Видя, что на религиозные и войсковые праздники русские дарят друг другу подарки, китайцы также стали их делать русским[721]. Это делалось для улучшения взаимоотношений. Но русское командование было недовольно масштабами и методами сотрудничества с китайцами и считало: «Хорошо было бы, чтобы Михайлов и Цы поговорили с Тупаном вообще о помощи ему нашими знаниями, а не только живой силой»[722].
Но в более серьезных делах нередко китайцы вставляли русским палки в колеса.
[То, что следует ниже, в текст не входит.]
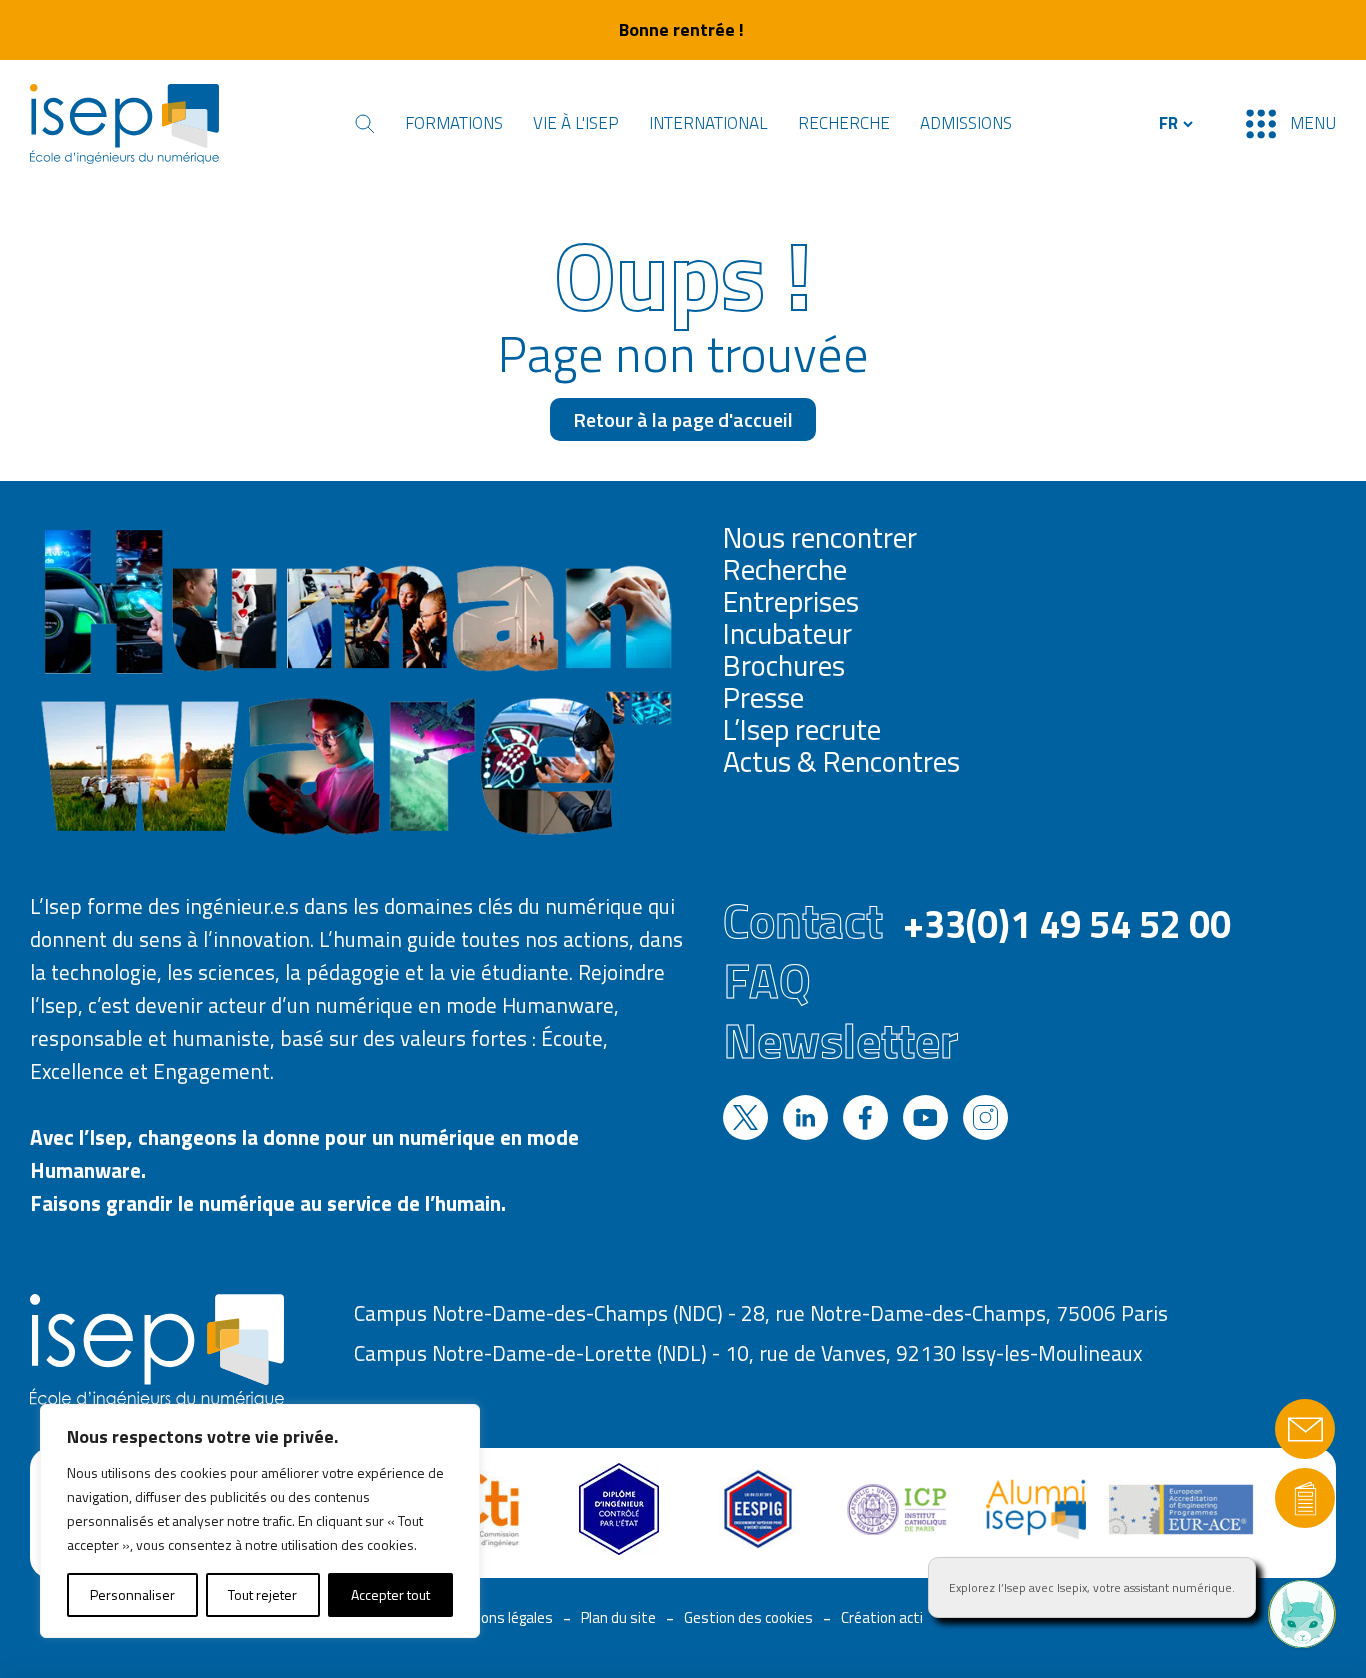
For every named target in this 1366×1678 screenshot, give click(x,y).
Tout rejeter (262, 1594)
Отношение властей к белогвардейцам в Маньчжурии из-за политики Чжан Хуансяна[723] было «возмутительно». Поэтому в отношениях с ним русским предписывалось быть осторожным и не злить его, но не забывать обид и «поменьше оказывать услуг в разведке»[724].
Разведка против коммунистов и китайских противников Чжан Цзолина была налажена уже к осени 1925 г. В сентябре того же года Михайлов сообщал в Мукден от его агентов из Верхнеудинска и с приграничной станции Маньчжурия о прибытии больших составов для Фына от большевиков с вооружением и боеприпасами[725].
Белогвардейцы передавали Чжан Цзолину очень ценную информацию, например что еще в 1926 г. через Маньчжурию, в том числе через город Хайлар, «русские большевики подвозят Фыну оружие на автомобилях с помощью запасов бензина, находящихся там»[726]. Но, к удивлению белогвардейцев, китайцы не предпринимали решительных мер, чтобы положить этому конец. Летом 1927 г. от Шильникова и его агентов, в том числе Скурлатова, продолжали поступать сведения, что большевики по-прежнему снабжают врагов всем необходимым через Монголию. Фын почти на 100 процентов зависел от поставок из СССР, и, если бы их удалось прервать, этого противника можно было бы считать списанным с боевых счетов. Однако, несмотря на исключительную ценность этой работы, ее стали сворачивать из-за нехватки средств. Шильников доносил об этом Михайлову и Тихобразову и требовал принятия против этого мер, говоря: «Неужели Вы считаете нормальным вести с большевизмом борьбу в Шанси и Чахаре и позволите свободно снабжать армии Ен Си Шана[727] и Фына из Хайлара и Маньчжурии всем необходимым, а ведь это все делается, и если в этих пунктах не будет лиц, которые смогут доносить в центр об этом, то купленные власти совсем распоясаются. Нельзя же вести успешно борьбу только непосредственно на фронте, не обращая внимания на свой тыл»[728].
В планах «белых» китайских маршалов белогвардейцы сыграли огромную роль. По данным белой разведки, переданным Чжан Цзолину в январе 1927 г., он мог быть спокоен за то, что СССР в ближайшее время не вступит с ним в конфликт, и он может бросить свои силы против Гоминьдана и Фына[729], не опасаясь удара с севера.